0:23 So over here on the right, we have this thing that maybe has been tempting us to pull it out and it says database,
0:30 this looks pretty awesome, we can create a new data source CMD N, we can click here, we can say data source,
0:35 we could import it from a url, but check this out I was playing with it so it went to the top, but normally it would be near the bottom,
0:44 so we've got Amazon Redshift or Azure, there is SQL server stuff, we've got, I think that's Excel, I am not sure I have never played with that,
0:54 MySQL, Oracle, PostgreSQL, SQL server, Microsoft SQL server this maybe the better choice, I actually haven't tried both these and compared them,
1:04 so there is a lot of options but we're going to choose SQLite. Now, when this comes up, you might have, right now it says driver,
1:12 SQLite serial, and that might be cool, but it's very possible that it says no drivers, click to download driver,
1:19 or maybe it's down here, it says no driver, click and download drivers, I've had that happen before, things don't really work
1:25 unless you kind of click that and it just downloads and installs super easy but you've got to make sure you open up this dialogue and check that.
1:32 So once that's done, once you have the driver in place, you could sort of skip all that, like I said,
1:38 assuming you've already downloaded the driver at some point on your machine, we can come over here and we can drop this over here
1:46 and you wait a second, it gets a little number, that means it's good, it understands stuff that's in there.
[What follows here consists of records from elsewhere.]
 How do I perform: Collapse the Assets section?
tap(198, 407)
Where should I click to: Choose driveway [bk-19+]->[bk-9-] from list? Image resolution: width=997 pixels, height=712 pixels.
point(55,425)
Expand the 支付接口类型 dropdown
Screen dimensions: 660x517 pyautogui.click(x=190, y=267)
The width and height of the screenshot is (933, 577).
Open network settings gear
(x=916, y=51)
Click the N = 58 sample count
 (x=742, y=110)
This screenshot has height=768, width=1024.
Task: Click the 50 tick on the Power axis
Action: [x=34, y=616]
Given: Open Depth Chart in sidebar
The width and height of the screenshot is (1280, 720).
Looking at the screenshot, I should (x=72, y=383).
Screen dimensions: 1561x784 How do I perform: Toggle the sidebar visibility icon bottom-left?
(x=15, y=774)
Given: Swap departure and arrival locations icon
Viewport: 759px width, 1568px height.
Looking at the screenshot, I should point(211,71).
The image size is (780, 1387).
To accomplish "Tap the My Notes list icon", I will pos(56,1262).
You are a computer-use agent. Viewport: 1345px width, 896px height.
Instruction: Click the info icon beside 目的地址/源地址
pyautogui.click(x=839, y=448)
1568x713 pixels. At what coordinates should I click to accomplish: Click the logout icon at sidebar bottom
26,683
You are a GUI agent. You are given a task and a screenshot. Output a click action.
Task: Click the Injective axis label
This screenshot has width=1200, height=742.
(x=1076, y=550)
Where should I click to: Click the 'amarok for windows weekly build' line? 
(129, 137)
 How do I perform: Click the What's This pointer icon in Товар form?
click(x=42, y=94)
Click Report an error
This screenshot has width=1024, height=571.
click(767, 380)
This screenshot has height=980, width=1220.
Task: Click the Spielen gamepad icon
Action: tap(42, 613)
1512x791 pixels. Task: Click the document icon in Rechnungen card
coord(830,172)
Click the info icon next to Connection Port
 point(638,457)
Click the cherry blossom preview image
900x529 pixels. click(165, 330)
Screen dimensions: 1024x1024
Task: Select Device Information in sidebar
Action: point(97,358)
1:51 We have one schema, we can open that up and look, we have our main and we have our album, we have our track
1:56 this is the first edition of this database, first version of this database, and it only has albums and tracks,
2:02 the farther that you go in the course it gets more and more complex with users and password resets and purchases,
2:07 but this is going to be plenty good for us, we can expand this out, and here, you can see this is the database representation
2:16 of what SQLAlchemy generated; remember I said the name had a uniqueness constraint and an index, that's that little yellow thing, these are indexes,
2:24 I think the little dot means unique down here, it's just the yellow, it's index, here are some things that are neither index nor unique
2:34 and you can see down here these are the actual indexes and so on, and this one primary key, there is a little baby key
2:41 so we can go and look at track as well, here's album id, there is a foreign key relationship, that's blue
2:46 here's a primary key, that's yellow and so on. So this is pretty awesome and you can see that we've added this database here
2:53 and we can go and do a bunch of stuff at it, we can view it in diagrams to try to understand it, we can edit it, we can query it, all sorts of stuff.